_WORK INSTRUCTION_
Output the whole listing again, exactly as it reads.

_DATA EXTRACTS_
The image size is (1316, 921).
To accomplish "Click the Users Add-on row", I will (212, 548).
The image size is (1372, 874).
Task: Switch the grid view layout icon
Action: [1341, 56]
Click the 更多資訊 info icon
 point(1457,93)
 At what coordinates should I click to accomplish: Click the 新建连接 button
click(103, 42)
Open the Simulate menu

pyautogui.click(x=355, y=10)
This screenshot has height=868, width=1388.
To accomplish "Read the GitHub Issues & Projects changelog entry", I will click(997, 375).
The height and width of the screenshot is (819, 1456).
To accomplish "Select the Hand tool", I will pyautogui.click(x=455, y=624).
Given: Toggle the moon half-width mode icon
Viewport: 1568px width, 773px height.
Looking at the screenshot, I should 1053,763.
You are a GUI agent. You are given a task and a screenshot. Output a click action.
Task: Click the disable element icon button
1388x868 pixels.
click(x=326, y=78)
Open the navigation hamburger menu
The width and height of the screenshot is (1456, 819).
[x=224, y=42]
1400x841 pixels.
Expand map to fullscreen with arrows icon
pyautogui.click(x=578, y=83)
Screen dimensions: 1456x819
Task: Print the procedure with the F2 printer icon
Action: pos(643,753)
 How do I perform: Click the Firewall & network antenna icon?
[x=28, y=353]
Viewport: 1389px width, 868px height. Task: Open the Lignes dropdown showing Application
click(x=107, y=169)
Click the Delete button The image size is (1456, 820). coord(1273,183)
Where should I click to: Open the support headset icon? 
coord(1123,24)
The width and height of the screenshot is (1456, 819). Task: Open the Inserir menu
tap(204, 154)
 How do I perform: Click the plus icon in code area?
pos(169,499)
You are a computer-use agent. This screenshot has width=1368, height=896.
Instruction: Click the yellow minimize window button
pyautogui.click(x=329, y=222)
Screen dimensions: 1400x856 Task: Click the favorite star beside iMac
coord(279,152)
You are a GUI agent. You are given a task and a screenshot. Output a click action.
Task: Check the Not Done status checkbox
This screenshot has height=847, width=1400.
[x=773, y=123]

_EXERCISE SOLUTION_
The image size is (1316, 921).
To accomplish "Click the Users Add-on row", I will (212, 548).
The image size is (1372, 874).
Task: Switch the grid view layout icon
Action: [1341, 56]
Click the 更多資訊 info icon
 point(1457,93)
 At what coordinates should I click to accomplish: Click the 新建连接 button
click(103, 42)
Open the Simulate menu

pyautogui.click(x=355, y=10)
This screenshot has height=868, width=1388.
To accomplish "Read the GitHub Issues & Projects changelog entry", I will click(997, 375).
The height and width of the screenshot is (819, 1456).
To accomplish "Select the Hand tool", I will pyautogui.click(x=455, y=624).
Given: Toggle the moon half-width mode icon
Viewport: 1568px width, 773px height.
Looking at the screenshot, I should 1053,763.
You are a GUI agent. You are given a task and a screenshot. Output a click action.
Task: Click the disable element icon button
1388x868 pixels.
click(x=326, y=78)
Open the navigation hamburger menu
The width and height of the screenshot is (1456, 819).
[x=224, y=42]
1400x841 pixels.
Expand map to fullscreen with arrows icon
pyautogui.click(x=578, y=83)
Screen dimensions: 1456x819
Task: Print the procedure with the F2 printer icon
Action: pos(643,753)
 How do I perform: Click the Firewall & network antenna icon?
[x=28, y=353]
Viewport: 1389px width, 868px height. Task: Open the Lignes dropdown showing Application
click(x=107, y=169)
Click the Delete button The image size is (1456, 820). coord(1273,183)
Where should I click to: Open the support headset icon? 
coord(1123,24)
The width and height of the screenshot is (1456, 819). Task: Open the Inserir menu
tap(204, 154)
 How do I perform: Click the plus icon in code area?
pos(169,499)
You are a computer-use agent. This screenshot has width=1368, height=896.
Instruction: Click the yellow minimize window button
pyautogui.click(x=329, y=222)
Screen dimensions: 1400x856 Task: Click the favorite star beside iMac
coord(279,152)
You are a GUI agent. You are given a task and a screenshot. Output a click action.
Task: Check the Not Done status checkbox
This screenshot has height=847, width=1400.
[x=773, y=123]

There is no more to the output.